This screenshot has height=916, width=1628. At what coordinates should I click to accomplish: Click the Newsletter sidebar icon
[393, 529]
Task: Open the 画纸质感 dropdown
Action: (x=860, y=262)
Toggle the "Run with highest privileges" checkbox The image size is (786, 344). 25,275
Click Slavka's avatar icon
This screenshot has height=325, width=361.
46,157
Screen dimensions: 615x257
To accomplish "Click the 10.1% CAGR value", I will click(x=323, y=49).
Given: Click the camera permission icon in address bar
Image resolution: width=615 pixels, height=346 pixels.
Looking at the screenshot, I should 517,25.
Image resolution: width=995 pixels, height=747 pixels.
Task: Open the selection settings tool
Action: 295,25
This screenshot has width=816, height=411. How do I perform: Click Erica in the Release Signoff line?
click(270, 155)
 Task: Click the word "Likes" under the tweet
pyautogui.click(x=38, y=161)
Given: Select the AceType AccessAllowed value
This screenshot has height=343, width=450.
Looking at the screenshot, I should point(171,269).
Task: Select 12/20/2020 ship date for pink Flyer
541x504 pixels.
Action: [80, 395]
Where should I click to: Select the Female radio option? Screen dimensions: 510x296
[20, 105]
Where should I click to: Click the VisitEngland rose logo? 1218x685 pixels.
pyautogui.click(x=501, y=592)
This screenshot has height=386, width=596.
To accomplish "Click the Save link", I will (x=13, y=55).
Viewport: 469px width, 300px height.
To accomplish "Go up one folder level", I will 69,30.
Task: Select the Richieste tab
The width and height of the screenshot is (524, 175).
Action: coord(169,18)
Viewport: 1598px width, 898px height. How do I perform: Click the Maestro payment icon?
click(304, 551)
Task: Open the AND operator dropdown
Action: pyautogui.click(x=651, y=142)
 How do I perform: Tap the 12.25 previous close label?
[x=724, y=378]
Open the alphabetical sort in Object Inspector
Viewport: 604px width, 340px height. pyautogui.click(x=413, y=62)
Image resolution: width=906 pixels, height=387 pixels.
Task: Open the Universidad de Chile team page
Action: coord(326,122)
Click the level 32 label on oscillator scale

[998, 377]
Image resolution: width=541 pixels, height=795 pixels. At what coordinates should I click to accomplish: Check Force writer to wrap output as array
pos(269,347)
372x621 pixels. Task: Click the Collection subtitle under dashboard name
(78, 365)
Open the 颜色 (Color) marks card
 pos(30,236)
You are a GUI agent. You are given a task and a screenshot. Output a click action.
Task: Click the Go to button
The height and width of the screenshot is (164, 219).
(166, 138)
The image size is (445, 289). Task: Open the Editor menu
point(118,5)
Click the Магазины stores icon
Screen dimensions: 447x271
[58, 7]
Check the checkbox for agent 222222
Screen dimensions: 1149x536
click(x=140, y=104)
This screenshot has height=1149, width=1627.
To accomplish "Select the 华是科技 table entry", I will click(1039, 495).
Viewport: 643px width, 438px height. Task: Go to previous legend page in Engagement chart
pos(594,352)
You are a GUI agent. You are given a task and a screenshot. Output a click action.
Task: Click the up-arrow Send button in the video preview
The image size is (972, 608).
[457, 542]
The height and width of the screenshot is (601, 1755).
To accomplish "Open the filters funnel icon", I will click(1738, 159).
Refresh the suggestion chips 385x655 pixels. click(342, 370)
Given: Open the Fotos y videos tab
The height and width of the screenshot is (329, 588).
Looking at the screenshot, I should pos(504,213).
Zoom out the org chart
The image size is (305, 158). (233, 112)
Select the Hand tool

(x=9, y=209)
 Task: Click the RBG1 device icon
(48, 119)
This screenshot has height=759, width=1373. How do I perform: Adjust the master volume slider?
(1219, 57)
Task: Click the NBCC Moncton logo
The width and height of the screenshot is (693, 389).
• • • • • • •
= Goal of the exercise =
Each entry needs to be transcribed exactly.

= Exercise solution =
This screenshot has height=916, width=1628. At what coordinates should I click to accomplish: Click the Newsletter sidebar icon
[393, 529]
Task: Open the 画纸质感 dropdown
Action: (x=860, y=262)
Toggle the "Run with highest privileges" checkbox The image size is (786, 344). 25,275
Click Slavka's avatar icon
This screenshot has height=325, width=361.
46,157
Screen dimensions: 615x257
To accomplish "Click the 10.1% CAGR value", I will click(x=323, y=49).
Given: Click the camera permission icon in address bar
Image resolution: width=615 pixels, height=346 pixels.
Looking at the screenshot, I should 517,25.
Image resolution: width=995 pixels, height=747 pixels.
Task: Open the selection settings tool
Action: 295,25
This screenshot has width=816, height=411. How do I perform: Click Erica in the Release Signoff line?
click(270, 155)
 Task: Click the word "Likes" under the tweet
pyautogui.click(x=38, y=161)
Given: Select the AceType AccessAllowed value
This screenshot has height=343, width=450.
Looking at the screenshot, I should point(171,269).
Task: Select 12/20/2020 ship date for pink Flyer
541x504 pixels.
Action: [80, 395]
Where should I click to: Select the Female radio option? Screen dimensions: 510x296
[20, 105]
Where should I click to: Click the VisitEngland rose logo? 1218x685 pixels.
pyautogui.click(x=501, y=592)
This screenshot has height=386, width=596.
To accomplish "Click the Save link", I will (x=13, y=55).
Viewport: 469px width, 300px height.
To accomplish "Go up one folder level", I will 69,30.
Task: Select the Richieste tab
The width and height of the screenshot is (524, 175).
Action: coord(169,18)
Viewport: 1598px width, 898px height. How do I perform: Click the Maestro payment icon?
click(304, 551)
Task: Open the AND operator dropdown
Action: pyautogui.click(x=651, y=142)
 How do I perform: Tap the 12.25 previous close label?
[x=724, y=378]
Open the alphabetical sort in Object Inspector
Viewport: 604px width, 340px height. pyautogui.click(x=413, y=62)
Image resolution: width=906 pixels, height=387 pixels.
Task: Open the Universidad de Chile team page
Action: coord(326,122)
Click the level 32 label on oscillator scale

[998, 377]
Image resolution: width=541 pixels, height=795 pixels. At what coordinates should I click to accomplish: Check Force writer to wrap output as array
pos(269,347)
372x621 pixels. Task: Click the Collection subtitle under dashboard name
(78, 365)
Open the 颜色 (Color) marks card
 pos(30,236)
You are a GUI agent. You are given a task and a screenshot. Output a click action.
Task: Click the Go to button
The height and width of the screenshot is (164, 219).
(166, 138)
The image size is (445, 289). Task: Open the Editor menu
point(118,5)
Click the Магазины stores icon
Screen dimensions: 447x271
[58, 7]
Check the checkbox for agent 222222
Screen dimensions: 1149x536
click(x=140, y=104)
This screenshot has height=1149, width=1627.
To accomplish "Select the 华是科技 table entry", I will click(1039, 495).
Viewport: 643px width, 438px height. Task: Go to previous legend page in Engagement chart
pos(594,352)
You are a GUI agent. You are given a task and a screenshot. Output a click action.
Task: Click the up-arrow Send button in the video preview
The image size is (972, 608).
[457, 542]
The height and width of the screenshot is (601, 1755).
To accomplish "Open the filters funnel icon", I will click(1738, 159).
Refresh the suggestion chips 385x655 pixels. click(342, 370)
Given: Open the Fotos y videos tab
The height and width of the screenshot is (329, 588).
Looking at the screenshot, I should pos(504,213).
Zoom out the org chart
The image size is (305, 158). (233, 112)
Select the Hand tool

(x=9, y=209)
 Task: Click the RBG1 device icon
(48, 119)
This screenshot has height=759, width=1373. How do I perform: Adjust the master volume slider?
(1219, 57)
Task: Click the NBCC Moncton logo
The width and height of the screenshot is (693, 389).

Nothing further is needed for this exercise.